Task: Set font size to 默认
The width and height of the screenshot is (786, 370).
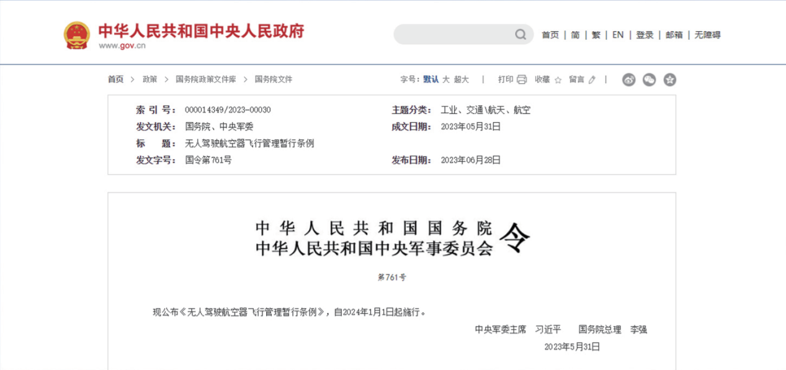Action: coord(431,79)
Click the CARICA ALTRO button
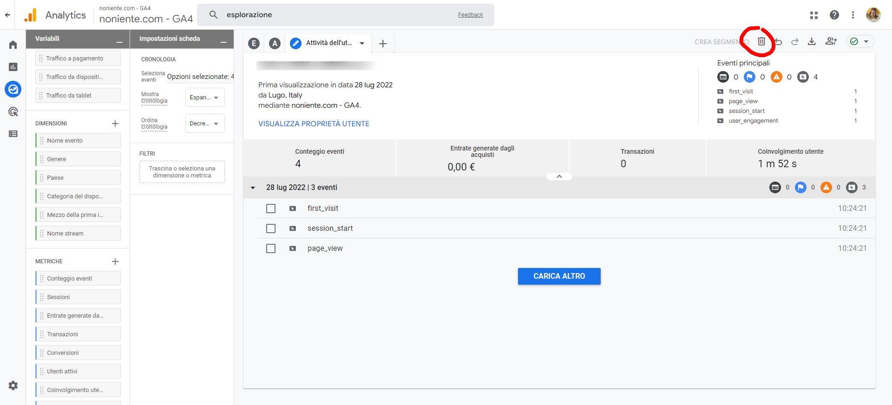The height and width of the screenshot is (405, 892). point(559,276)
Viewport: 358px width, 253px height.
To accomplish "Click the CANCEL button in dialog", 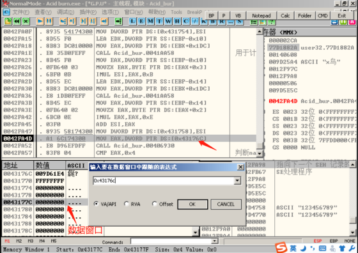I will pyautogui.click(x=226, y=204).
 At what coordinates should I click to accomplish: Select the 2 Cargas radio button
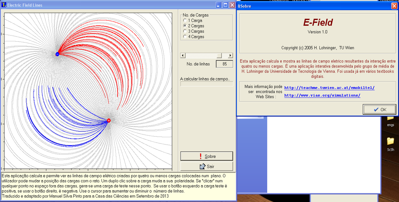[185, 26]
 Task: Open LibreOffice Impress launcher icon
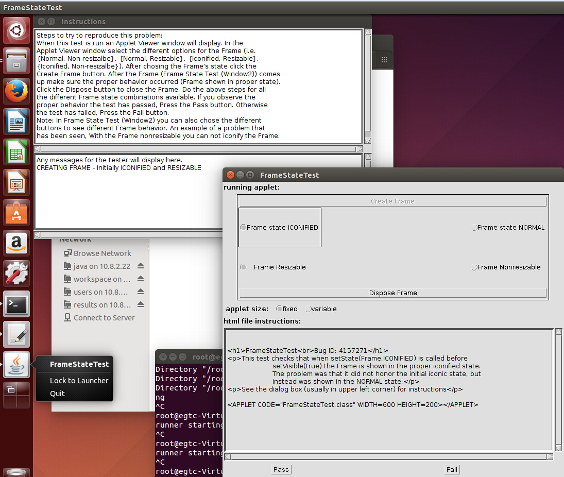(17, 182)
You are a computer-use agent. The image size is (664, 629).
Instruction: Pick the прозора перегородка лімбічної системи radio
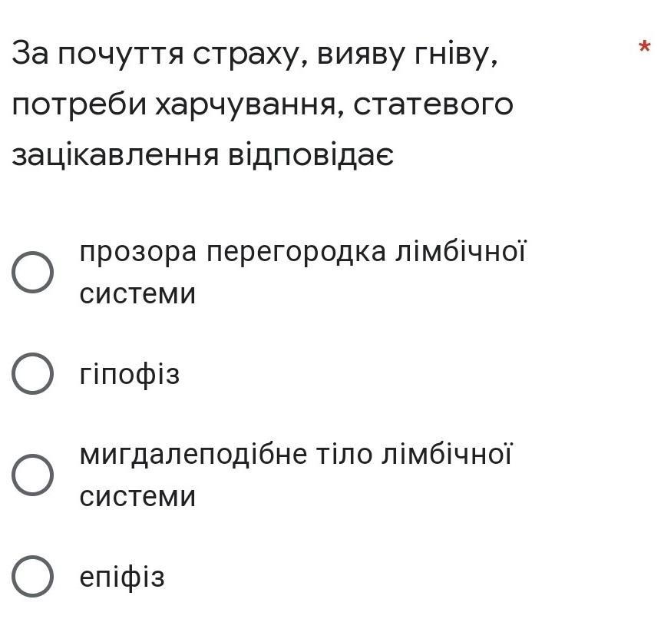32,272
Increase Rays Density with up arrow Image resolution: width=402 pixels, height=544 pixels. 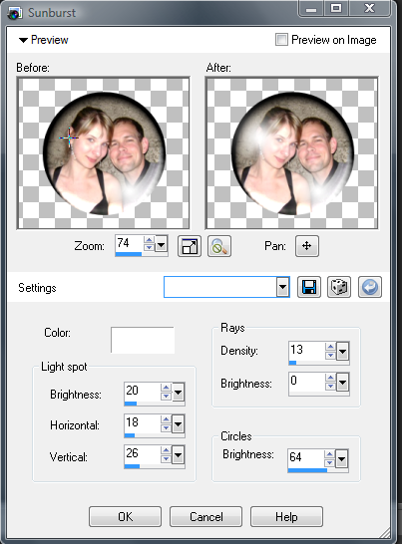point(330,347)
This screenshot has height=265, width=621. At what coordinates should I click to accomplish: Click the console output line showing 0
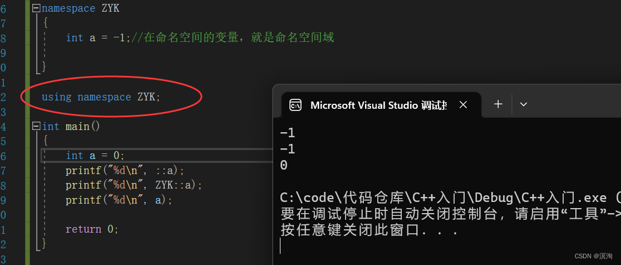pyautogui.click(x=284, y=165)

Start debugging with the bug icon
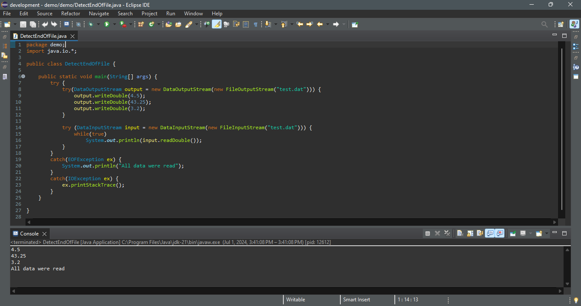point(91,24)
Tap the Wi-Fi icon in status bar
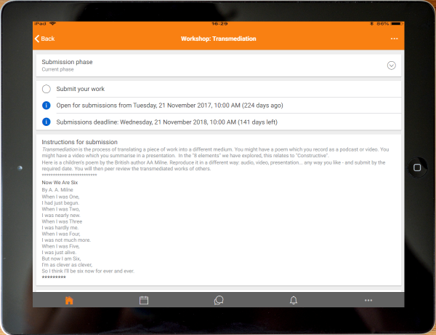Screen dimensions: 436x335 click(53, 25)
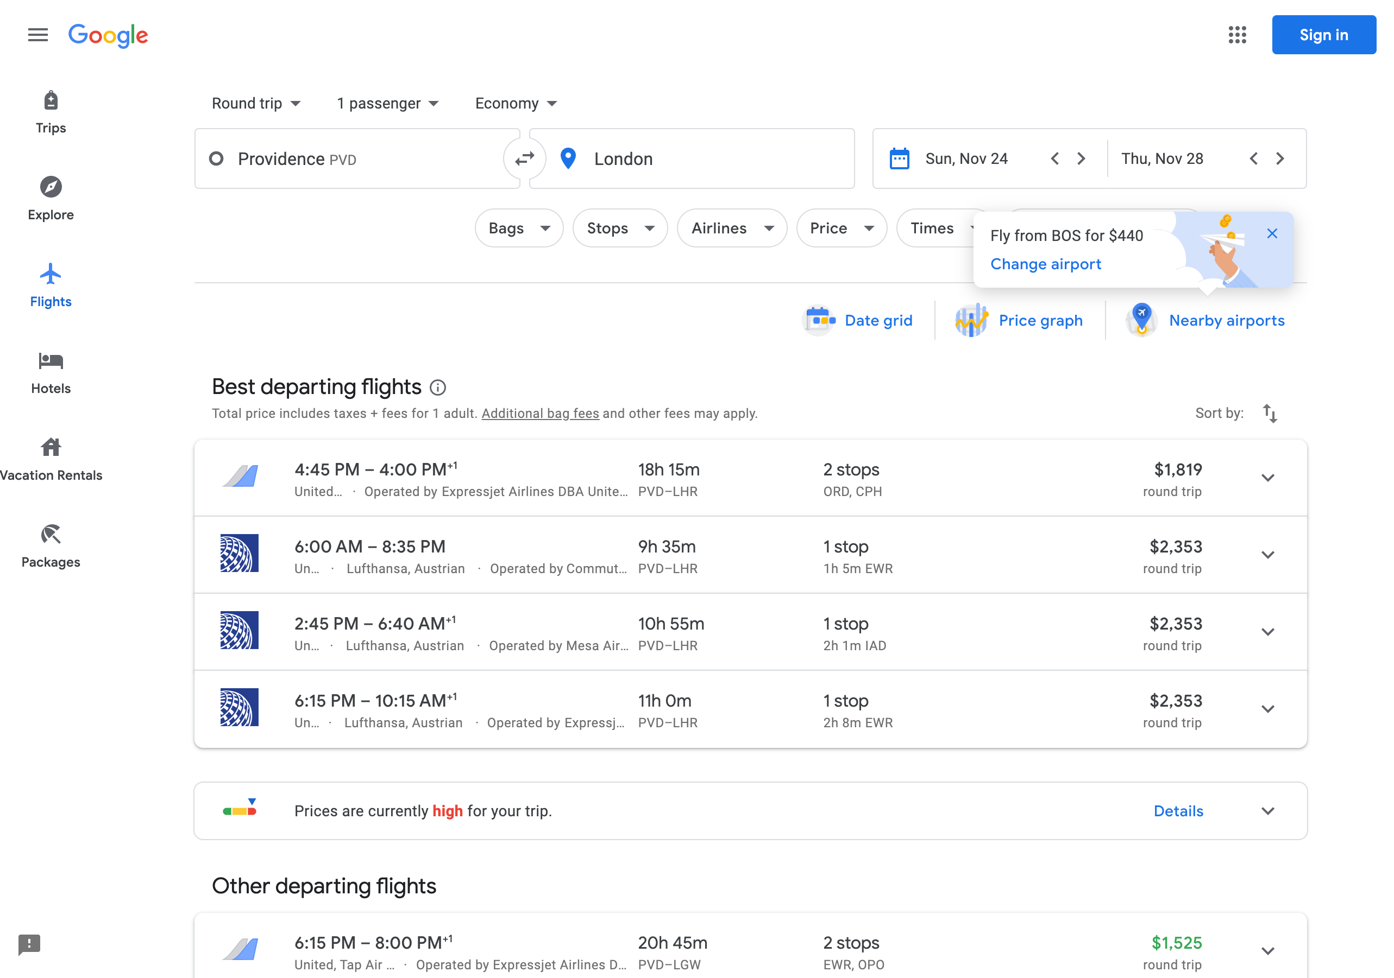Move return date one day earlier
The width and height of the screenshot is (1394, 978).
tap(1254, 159)
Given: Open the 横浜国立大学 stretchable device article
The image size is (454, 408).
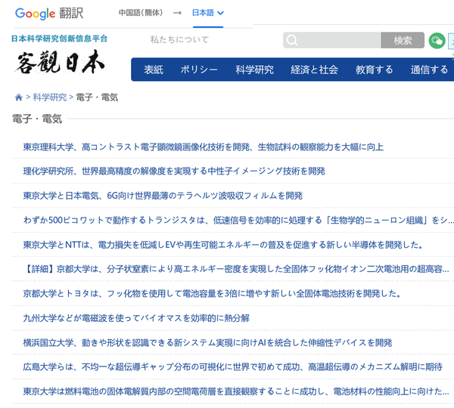Looking at the screenshot, I should (x=207, y=342).
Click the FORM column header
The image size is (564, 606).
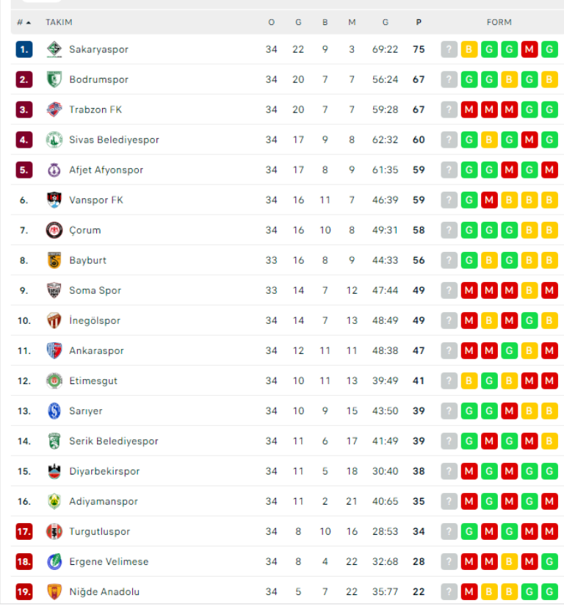(499, 23)
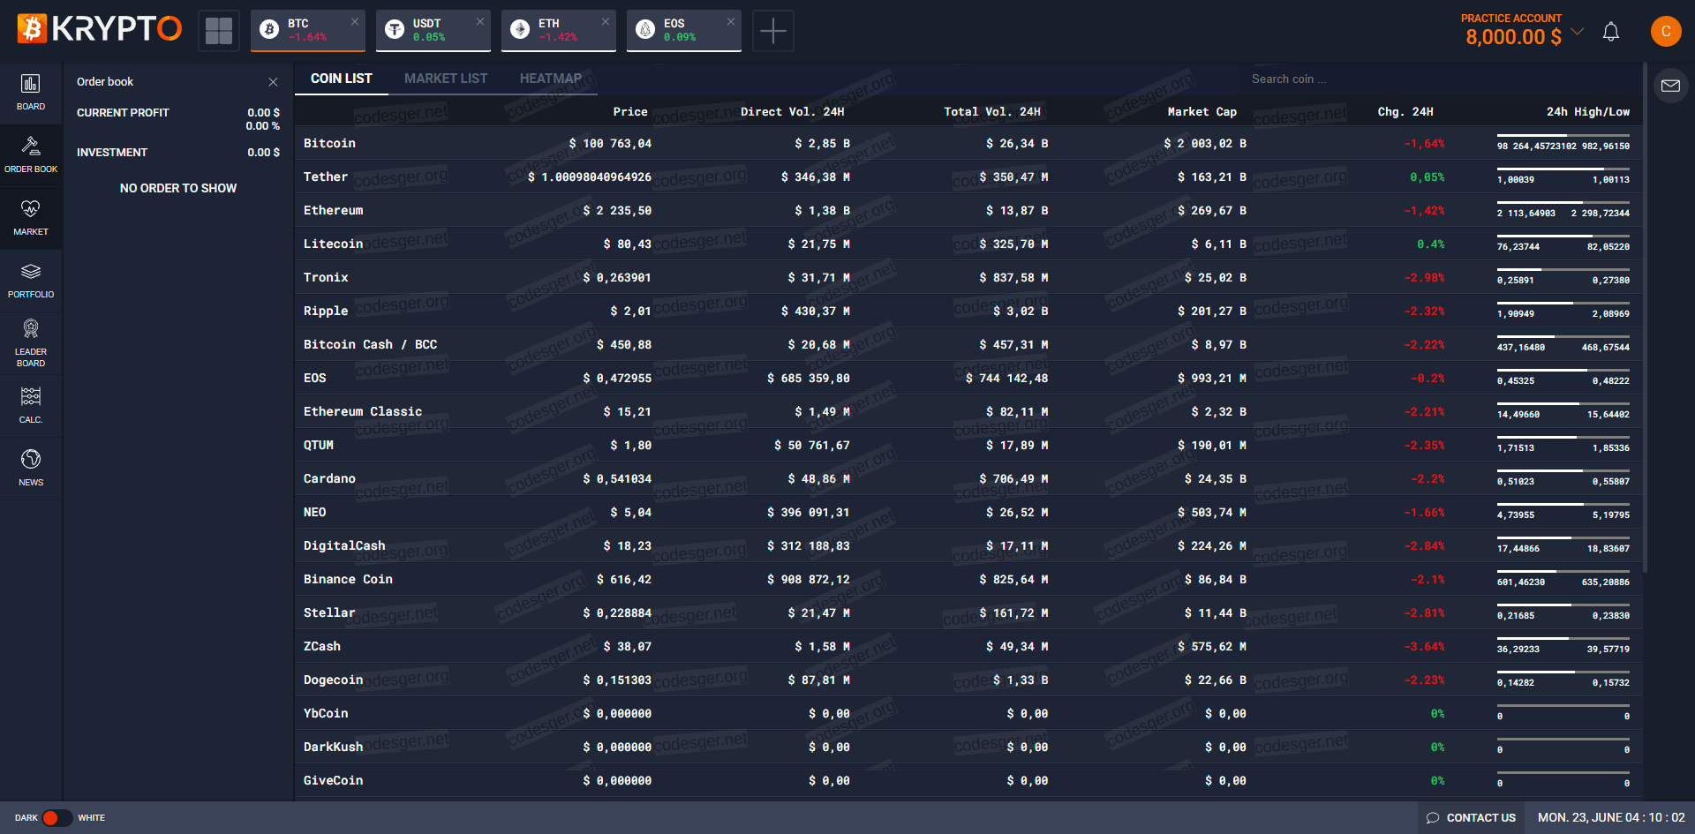Open the Portfolio section
The image size is (1695, 834).
click(31, 280)
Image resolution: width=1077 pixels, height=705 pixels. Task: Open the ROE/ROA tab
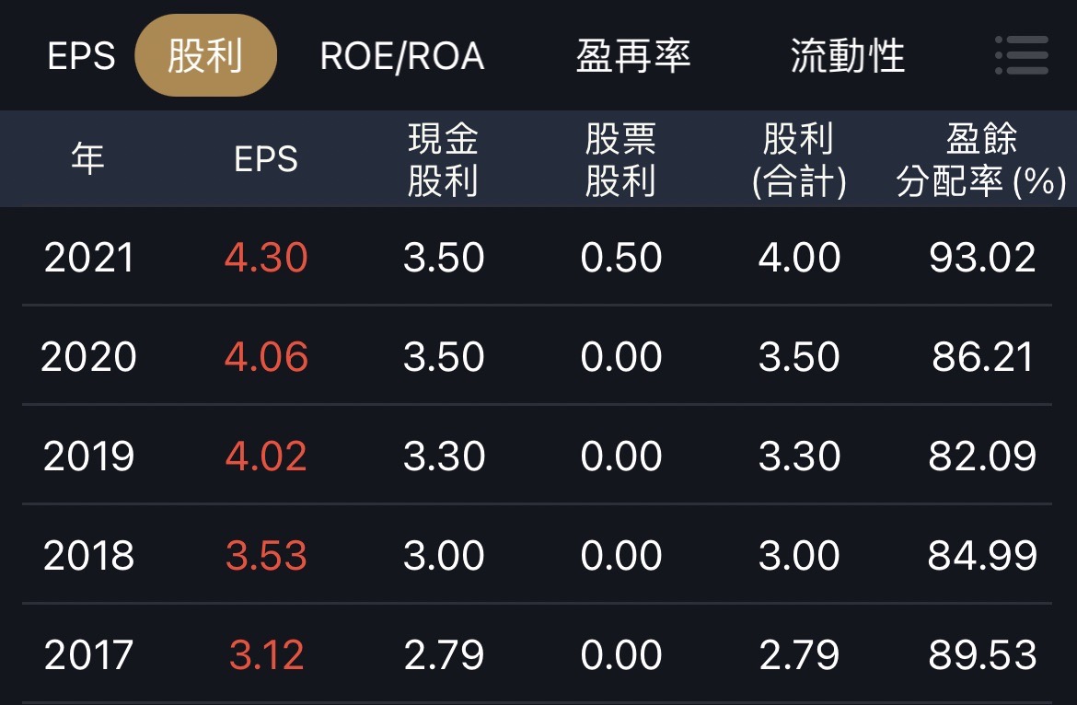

|---|

Work to complete: Gather every line above that contains the string "size" and copy each one in full. Count only matches with the same capitalization.

Answer:
Task: Set font size to 默认
You are a computer-use agent. The image size is (664, 629).
The image size is (454, 408).
The image size is (564, 606).
The image size is (1695, 834).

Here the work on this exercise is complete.